Anticipating Thursday's Thanksgiving gorge, I managed to have a gluttonous weekend last week. Saturday afternoon kicked off with the opening of a new Japanese restaurant, Ginza, next door to Panda, on Tverskoi Bulvar. I was excited, as having spent two years living in Tokyo I am extremely fond of Japanese food, and these days I can hardly afford to visit any of Moscow's four restaurants more than very occasionally.

However, it was disappointing and a classic of Moscow's would-be-classy restaurants -- expensive and pretty mediocre. In a small pine-paneled room the guests -- various embassy and Chinese businessmen types -- were almost outnumbered by staff, who, in their eagerness to provide good service, would whip your plate away before you had completely cleared it.

The food, too, was not quite up to par, but I don't think that you can wholly blame them for this.

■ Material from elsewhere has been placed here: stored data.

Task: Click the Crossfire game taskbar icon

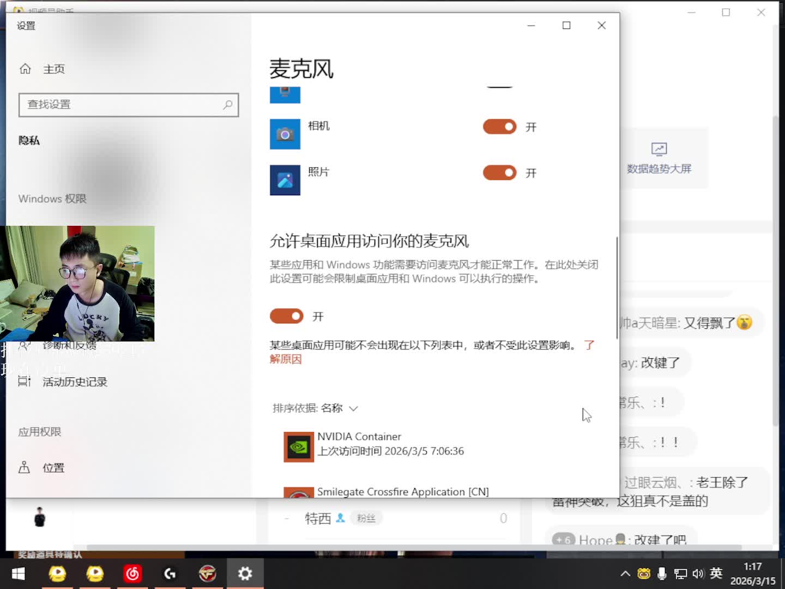Action: pyautogui.click(x=208, y=573)
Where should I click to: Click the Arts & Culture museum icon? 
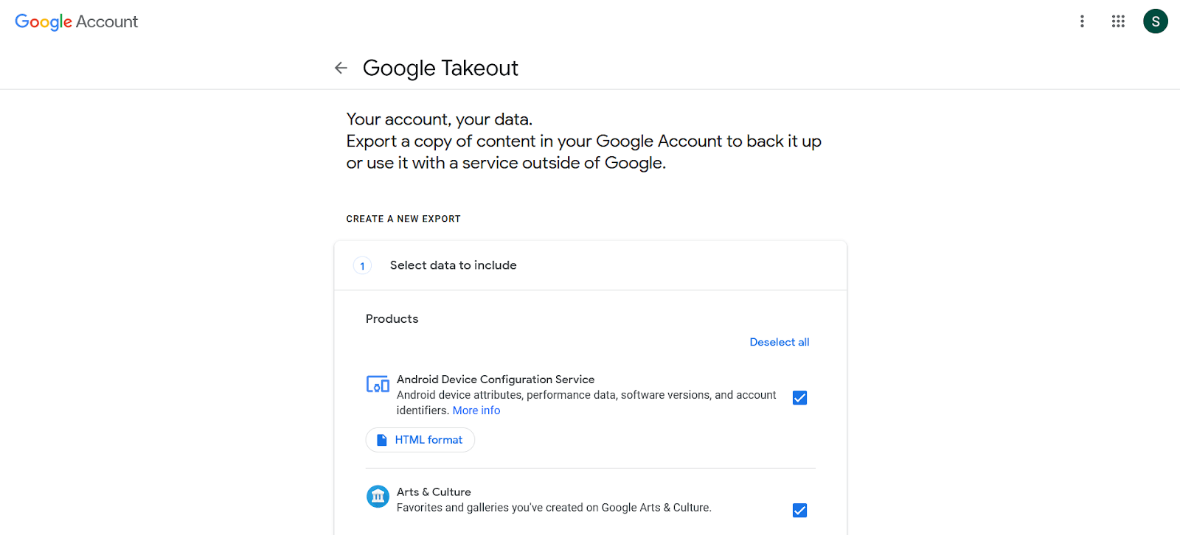click(378, 497)
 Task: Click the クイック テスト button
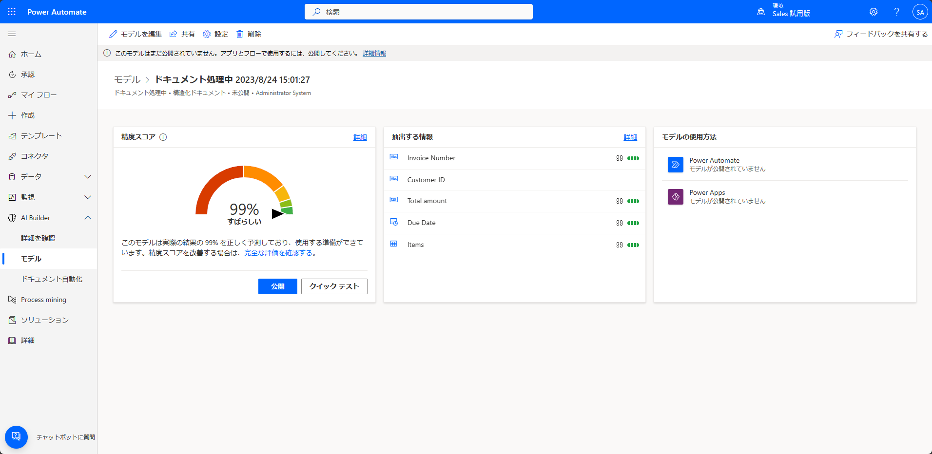click(x=334, y=286)
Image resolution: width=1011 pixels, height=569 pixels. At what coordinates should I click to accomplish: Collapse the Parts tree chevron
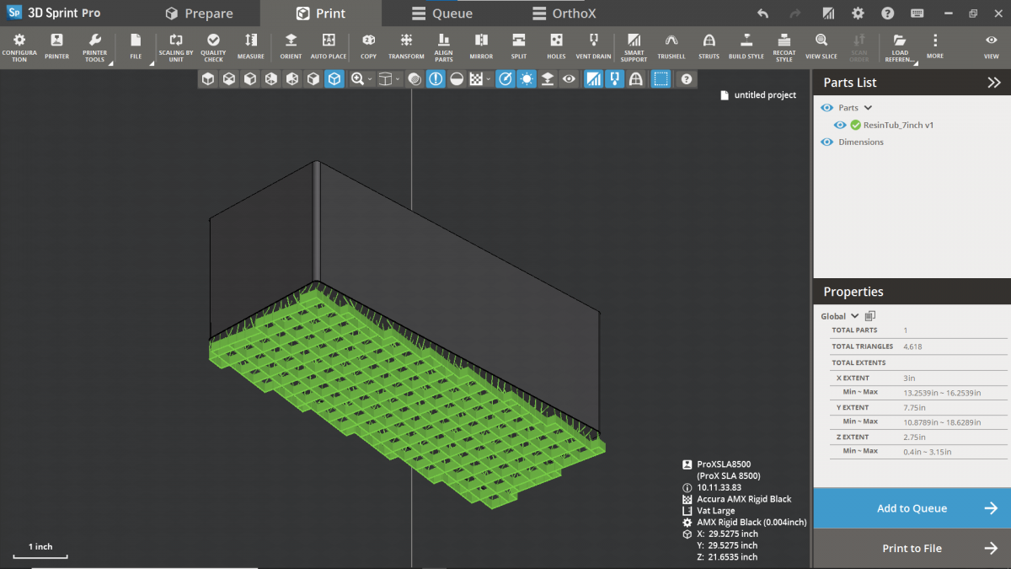point(866,107)

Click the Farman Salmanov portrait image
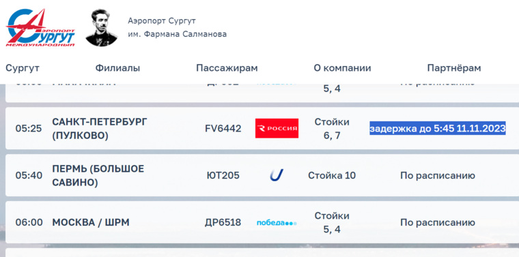coord(101,27)

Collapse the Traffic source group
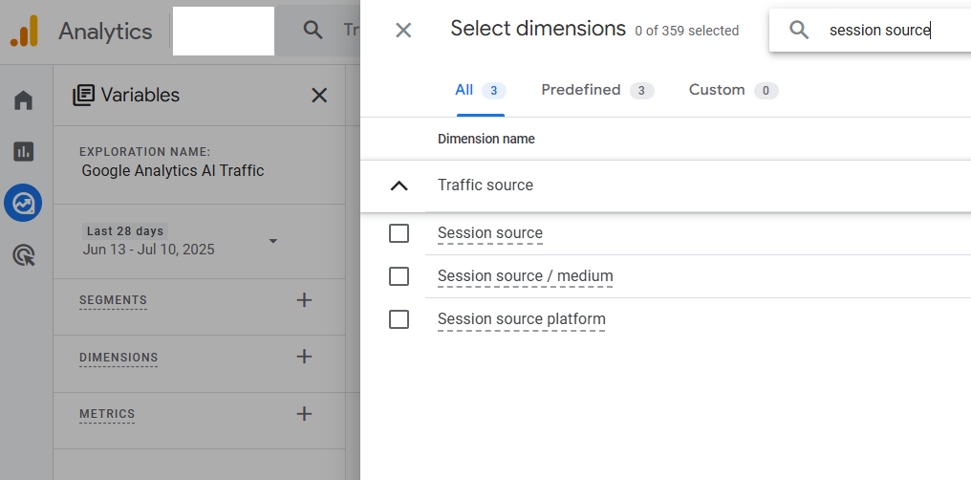point(399,185)
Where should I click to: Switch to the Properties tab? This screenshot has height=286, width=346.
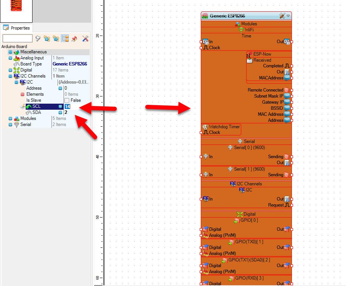17,28
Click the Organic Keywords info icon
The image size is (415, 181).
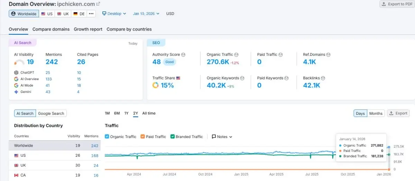(242, 78)

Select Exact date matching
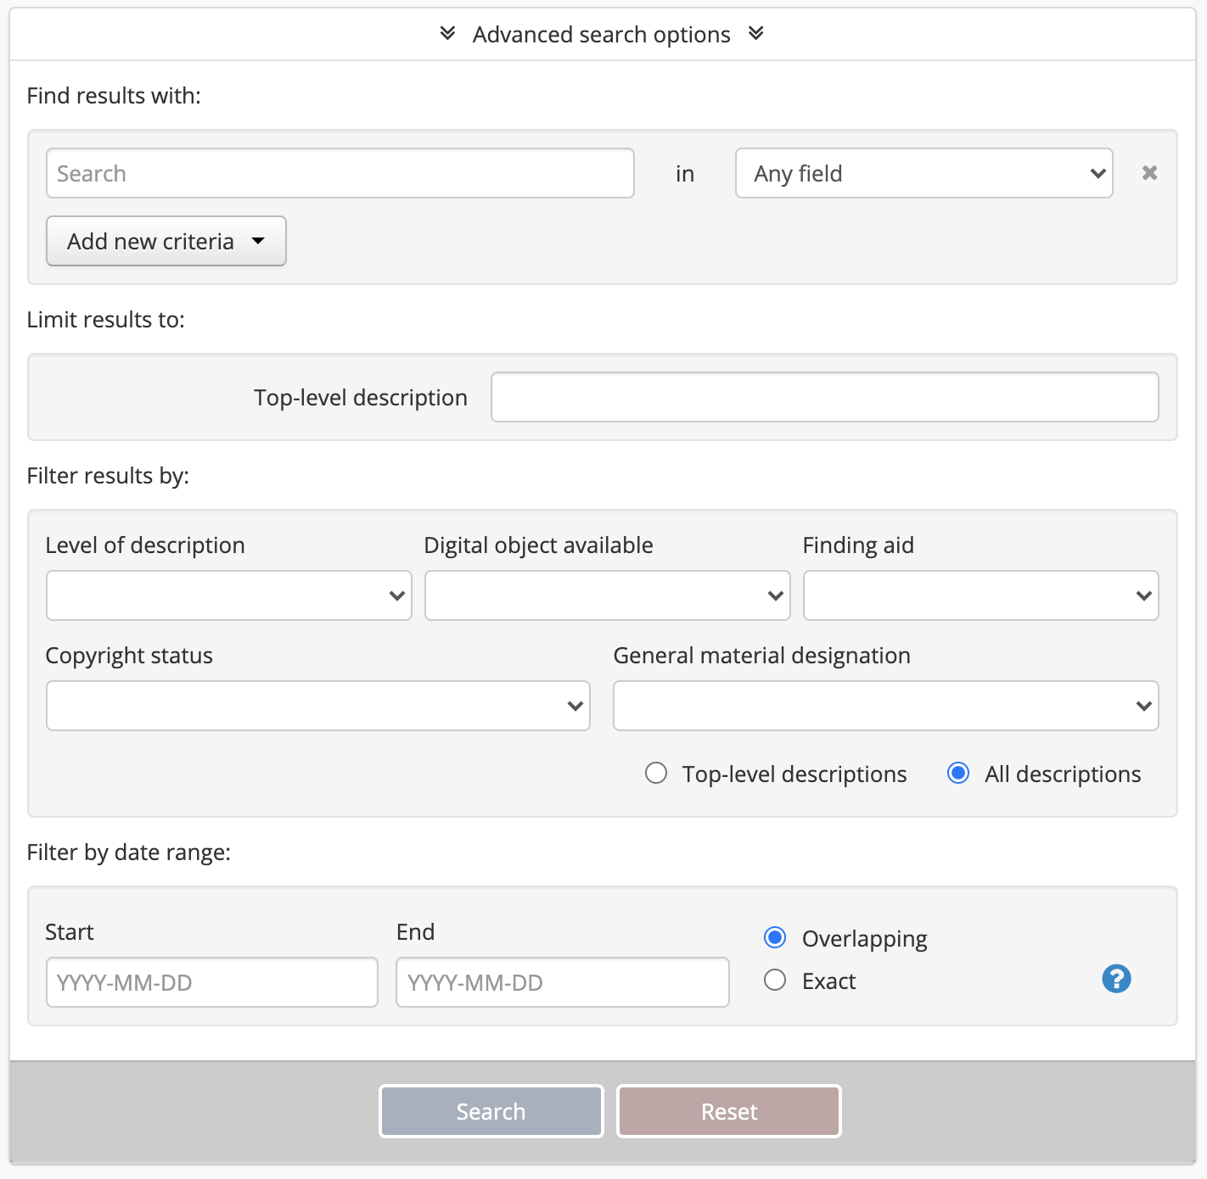[x=774, y=980]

Where the hell in Russia are you going to find fish fresh enough to make really good sushi? Once, in Tokyo, I was taken to a very posh restaurant (and we are talking very, as in dollars 100 per piece of sushi), where the fish was so fresh that you had to wait for it to die on your plate before you could eat it. The fact that all the chefs at Ginza are from Taiwan probably didn't help matters either.

Saturday night was a little better. This time I was invited to a reception at the Chevignon's new 24-hour clothes store on Stoleshnikov Pereulok. A little weird, it has to be said: a clothes store open 24 hours a day with a decent steak y frittes restaurant in the basement. Why you would be possessed to go and buy new underpants at 4 a.m. I am not sure. Well, actually I can see it, but I hardly think there are enough de-bagged pissed club-heads wandering around to justify the cost. But then Moscow always did have its own ideas of what "free market" means, and "free" is certainly not in the definition.

Chevignon was having a special to celebrate the arrival of the Beaujolais Nouveau; a totally pointless tradition that every year has pinstripe-suited bankers in London's square mile haring through the streets, hot foot from the Dover ferry, to bring the very first bottle to their chums for the annual piss-up. A bit too cheap a wine for this tradition to catch on here, it was still one of the nicer evenings I have had in awhile. I wonder what is going to be next? Kangaroo-U-Like? In the meantime, I will happily sit at home with a copy of Gourmet Monthly and a box of tissues.